■ Your task
Transcribe exactly the line containing "Click the blue Like thumb reaction icon" plus every later line in the data.

■ Information given
Start of Block

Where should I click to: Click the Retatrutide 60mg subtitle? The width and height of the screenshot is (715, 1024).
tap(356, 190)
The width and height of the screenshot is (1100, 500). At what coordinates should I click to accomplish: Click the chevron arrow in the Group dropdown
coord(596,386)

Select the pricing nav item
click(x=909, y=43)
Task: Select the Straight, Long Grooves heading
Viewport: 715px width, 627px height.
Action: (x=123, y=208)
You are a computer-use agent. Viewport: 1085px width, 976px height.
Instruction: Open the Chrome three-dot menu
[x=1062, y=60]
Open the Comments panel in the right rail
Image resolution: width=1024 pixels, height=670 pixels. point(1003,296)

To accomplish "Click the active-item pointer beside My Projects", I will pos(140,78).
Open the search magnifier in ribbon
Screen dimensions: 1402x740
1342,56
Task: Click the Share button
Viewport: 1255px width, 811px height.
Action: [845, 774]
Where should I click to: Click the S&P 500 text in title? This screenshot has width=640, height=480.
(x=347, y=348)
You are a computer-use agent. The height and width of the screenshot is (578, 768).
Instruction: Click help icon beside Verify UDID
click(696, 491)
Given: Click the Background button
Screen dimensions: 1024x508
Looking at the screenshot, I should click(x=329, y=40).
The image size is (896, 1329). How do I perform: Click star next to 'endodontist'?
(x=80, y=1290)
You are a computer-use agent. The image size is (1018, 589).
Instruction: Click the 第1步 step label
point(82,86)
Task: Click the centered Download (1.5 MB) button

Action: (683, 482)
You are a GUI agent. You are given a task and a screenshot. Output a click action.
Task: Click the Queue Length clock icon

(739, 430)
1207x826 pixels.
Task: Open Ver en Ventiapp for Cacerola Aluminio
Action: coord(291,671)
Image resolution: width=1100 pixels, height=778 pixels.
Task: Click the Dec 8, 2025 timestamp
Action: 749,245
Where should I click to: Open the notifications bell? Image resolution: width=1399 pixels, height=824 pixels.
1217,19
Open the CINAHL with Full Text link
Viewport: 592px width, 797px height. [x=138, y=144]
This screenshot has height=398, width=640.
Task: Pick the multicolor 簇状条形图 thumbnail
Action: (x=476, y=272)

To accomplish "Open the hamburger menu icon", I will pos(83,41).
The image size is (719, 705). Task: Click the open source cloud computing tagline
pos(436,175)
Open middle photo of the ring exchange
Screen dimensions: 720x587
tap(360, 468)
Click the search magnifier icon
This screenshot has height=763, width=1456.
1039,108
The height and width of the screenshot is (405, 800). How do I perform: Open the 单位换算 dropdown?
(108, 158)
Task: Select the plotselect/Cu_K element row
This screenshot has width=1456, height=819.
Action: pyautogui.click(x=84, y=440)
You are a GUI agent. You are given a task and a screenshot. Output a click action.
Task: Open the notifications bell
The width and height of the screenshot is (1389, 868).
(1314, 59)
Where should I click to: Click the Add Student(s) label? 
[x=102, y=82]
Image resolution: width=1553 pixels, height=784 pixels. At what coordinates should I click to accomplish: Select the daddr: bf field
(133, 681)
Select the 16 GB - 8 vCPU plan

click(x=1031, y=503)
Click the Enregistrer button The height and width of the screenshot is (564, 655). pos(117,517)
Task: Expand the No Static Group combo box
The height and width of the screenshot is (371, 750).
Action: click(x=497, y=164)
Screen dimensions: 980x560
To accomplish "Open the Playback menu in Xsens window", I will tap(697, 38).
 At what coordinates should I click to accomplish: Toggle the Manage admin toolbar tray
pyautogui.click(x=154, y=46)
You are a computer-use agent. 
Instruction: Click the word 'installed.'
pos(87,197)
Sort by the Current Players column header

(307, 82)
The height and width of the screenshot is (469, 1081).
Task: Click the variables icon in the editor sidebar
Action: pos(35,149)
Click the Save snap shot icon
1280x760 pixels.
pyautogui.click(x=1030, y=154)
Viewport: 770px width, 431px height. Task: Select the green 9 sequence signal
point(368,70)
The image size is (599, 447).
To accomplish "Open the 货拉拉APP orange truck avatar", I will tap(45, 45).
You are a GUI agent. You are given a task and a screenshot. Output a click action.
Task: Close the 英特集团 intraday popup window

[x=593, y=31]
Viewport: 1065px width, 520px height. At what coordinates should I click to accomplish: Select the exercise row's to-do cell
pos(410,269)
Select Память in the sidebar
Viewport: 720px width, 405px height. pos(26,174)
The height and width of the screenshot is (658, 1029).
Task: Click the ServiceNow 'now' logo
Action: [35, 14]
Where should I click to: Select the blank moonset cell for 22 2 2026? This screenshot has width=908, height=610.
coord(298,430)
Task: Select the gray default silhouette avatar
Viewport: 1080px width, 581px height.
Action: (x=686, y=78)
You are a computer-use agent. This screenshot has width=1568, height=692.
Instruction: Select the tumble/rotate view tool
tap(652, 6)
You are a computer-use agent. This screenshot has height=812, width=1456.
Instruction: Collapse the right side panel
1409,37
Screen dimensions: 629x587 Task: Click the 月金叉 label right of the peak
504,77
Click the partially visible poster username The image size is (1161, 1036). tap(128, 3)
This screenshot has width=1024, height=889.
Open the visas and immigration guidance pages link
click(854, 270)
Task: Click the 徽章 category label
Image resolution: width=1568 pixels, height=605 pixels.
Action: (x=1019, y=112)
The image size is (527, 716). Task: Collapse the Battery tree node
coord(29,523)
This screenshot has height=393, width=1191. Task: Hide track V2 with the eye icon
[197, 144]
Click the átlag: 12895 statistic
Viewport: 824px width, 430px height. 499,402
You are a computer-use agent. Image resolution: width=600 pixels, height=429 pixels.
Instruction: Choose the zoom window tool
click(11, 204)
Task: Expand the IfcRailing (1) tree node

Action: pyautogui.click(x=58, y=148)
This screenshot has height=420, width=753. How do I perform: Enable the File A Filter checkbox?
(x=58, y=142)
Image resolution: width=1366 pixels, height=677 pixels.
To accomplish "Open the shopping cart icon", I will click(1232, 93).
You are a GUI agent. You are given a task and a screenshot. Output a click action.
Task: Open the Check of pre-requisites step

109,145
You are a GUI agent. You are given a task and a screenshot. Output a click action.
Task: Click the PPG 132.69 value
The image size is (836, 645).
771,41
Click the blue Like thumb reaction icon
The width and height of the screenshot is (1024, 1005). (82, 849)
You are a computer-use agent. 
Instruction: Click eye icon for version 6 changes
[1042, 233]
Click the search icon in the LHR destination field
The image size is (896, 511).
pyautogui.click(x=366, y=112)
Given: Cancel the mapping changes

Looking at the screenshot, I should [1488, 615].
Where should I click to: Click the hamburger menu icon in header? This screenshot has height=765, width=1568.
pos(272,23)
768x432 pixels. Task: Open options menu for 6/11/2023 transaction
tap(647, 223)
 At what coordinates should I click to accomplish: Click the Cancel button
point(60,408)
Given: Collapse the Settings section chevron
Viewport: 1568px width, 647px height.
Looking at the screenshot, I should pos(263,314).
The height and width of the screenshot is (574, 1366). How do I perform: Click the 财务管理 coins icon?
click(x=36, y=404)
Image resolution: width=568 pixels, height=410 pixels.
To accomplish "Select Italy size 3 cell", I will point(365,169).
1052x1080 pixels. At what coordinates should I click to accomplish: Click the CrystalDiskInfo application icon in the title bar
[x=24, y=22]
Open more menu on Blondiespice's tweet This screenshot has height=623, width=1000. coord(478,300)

End of Block

■ Expected answer
Click the blue Like thumb reaction icon
The width and height of the screenshot is (1024, 1005). (82, 849)
You are a computer-use agent. 
Instruction: Click eye icon for version 6 changes
[1042, 233]
Click the search icon in the LHR destination field
The image size is (896, 511).
pyautogui.click(x=366, y=112)
Given: Cancel the mapping changes

Looking at the screenshot, I should [1488, 615].
Where should I click to: Click the hamburger menu icon in header? This screenshot has height=765, width=1568.
pos(272,23)
768x432 pixels. Task: Open options menu for 6/11/2023 transaction
tap(647, 223)
 At what coordinates should I click to accomplish: Click the Cancel button
point(60,408)
Given: Collapse the Settings section chevron
Viewport: 1568px width, 647px height.
Looking at the screenshot, I should pos(263,314).
The height and width of the screenshot is (574, 1366). How do I perform: Click the 财务管理 coins icon?
click(x=36, y=404)
Image resolution: width=568 pixels, height=410 pixels.
To accomplish "Select Italy size 3 cell", I will point(365,169).
1052x1080 pixels. At what coordinates should I click to accomplish: Click the CrystalDiskInfo application icon in the title bar
[x=24, y=22]
Open more menu on Blondiespice's tweet This screenshot has height=623, width=1000. coord(478,300)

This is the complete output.